**The problem:** Write out the entries, please, from the line containing "The image size is (1456, 821)." through their final line, exactly and with nothing else.

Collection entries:
---*---

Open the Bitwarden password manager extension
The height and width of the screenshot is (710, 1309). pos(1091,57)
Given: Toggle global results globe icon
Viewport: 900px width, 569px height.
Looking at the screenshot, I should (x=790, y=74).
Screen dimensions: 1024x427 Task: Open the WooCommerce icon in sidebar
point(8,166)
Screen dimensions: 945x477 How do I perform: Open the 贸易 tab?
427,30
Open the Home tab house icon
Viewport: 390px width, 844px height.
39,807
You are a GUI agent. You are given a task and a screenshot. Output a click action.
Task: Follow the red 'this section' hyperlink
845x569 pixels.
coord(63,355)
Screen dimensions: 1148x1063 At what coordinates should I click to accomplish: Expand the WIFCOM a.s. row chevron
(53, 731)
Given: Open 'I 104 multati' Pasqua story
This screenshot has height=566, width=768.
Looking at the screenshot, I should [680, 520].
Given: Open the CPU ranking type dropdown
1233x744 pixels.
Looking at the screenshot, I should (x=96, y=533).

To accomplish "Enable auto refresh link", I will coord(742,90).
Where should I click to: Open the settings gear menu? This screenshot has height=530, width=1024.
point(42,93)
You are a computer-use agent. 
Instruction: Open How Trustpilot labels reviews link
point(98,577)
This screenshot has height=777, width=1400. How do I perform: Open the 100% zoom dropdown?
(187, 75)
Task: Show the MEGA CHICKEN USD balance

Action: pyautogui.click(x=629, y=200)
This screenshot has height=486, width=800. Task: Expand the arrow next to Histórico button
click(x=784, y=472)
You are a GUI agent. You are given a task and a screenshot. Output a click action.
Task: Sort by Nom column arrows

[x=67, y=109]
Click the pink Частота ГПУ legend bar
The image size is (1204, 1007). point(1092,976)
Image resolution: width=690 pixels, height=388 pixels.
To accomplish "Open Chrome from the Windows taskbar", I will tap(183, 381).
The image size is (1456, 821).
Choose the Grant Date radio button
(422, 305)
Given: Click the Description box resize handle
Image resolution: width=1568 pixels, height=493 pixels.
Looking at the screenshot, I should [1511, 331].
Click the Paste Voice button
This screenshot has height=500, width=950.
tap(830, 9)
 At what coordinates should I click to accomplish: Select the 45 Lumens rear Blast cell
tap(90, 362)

---*---

**Result of this task:**
The image size is (1456, 821).
Choose the Grant Date radio button
(422, 305)
Given: Click the Description box resize handle
Image resolution: width=1568 pixels, height=493 pixels.
Looking at the screenshot, I should [1511, 331].
Click the Paste Voice button
This screenshot has height=500, width=950.
tap(830, 9)
 At what coordinates should I click to accomplish: Select the 45 Lumens rear Blast cell
tap(90, 362)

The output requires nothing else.